In a previous post I encouraged you to have an open mind if your employer offers light duty work while you are recovering from your injury. It is generally a good thing to remain connected to your employer and the work force.
I touch on this topic again to alert you to the down side of light duty work. If you are working light duty, your employer can still fire you for cause. If you are fired for cause, you do not receive time loss benefits. The employer will argue light duty work was available for you, but because of your own actions you are no longer working. Time loss is not payable, since it is not your injury which is preventing you from working and receiving a paycheck.
The most common scenario is a worker who does not call in to report an absence while on light duty. Most employers have a call in policy of one sort or another, some less strictly enforced then others. But I promise, if you violate these internal company polices while on light duty, you will find yourself out of a job, light duty or otherwise.
There is also the occasional horror story of an employer and co-workers treating a worker on light duty so poorly, that the light duty worker gets fed up and quits the job. Again, no time loss is payable, as the reason the worker is not collecting a paycheck has nothing to do with the work injury. I often tell my clients, your employer does not have to be nice to you.

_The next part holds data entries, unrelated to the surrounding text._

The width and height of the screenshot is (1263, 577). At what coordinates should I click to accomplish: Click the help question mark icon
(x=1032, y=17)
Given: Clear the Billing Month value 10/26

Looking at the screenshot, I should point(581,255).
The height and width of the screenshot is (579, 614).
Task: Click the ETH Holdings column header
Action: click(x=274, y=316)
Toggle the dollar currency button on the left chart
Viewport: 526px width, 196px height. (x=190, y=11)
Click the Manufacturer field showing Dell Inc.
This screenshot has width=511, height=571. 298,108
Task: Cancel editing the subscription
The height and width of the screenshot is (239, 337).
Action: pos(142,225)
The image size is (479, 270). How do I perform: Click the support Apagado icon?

The lesson here is to mind your P’s and Q’s. Follow company rules to the letter, even if no one else does. Walk away from taunts and mocking. Enforce the written restrictions from your medical provider. If your employer is one of the good guys, light duty work will be a valuable bridge during your recovery. If your employer is not on the up and up, the light duty job will evaporate just as quickly as it materialized. If the employer indicates they no longer have light duty work for you, at least your time loss benefits will immediately restart.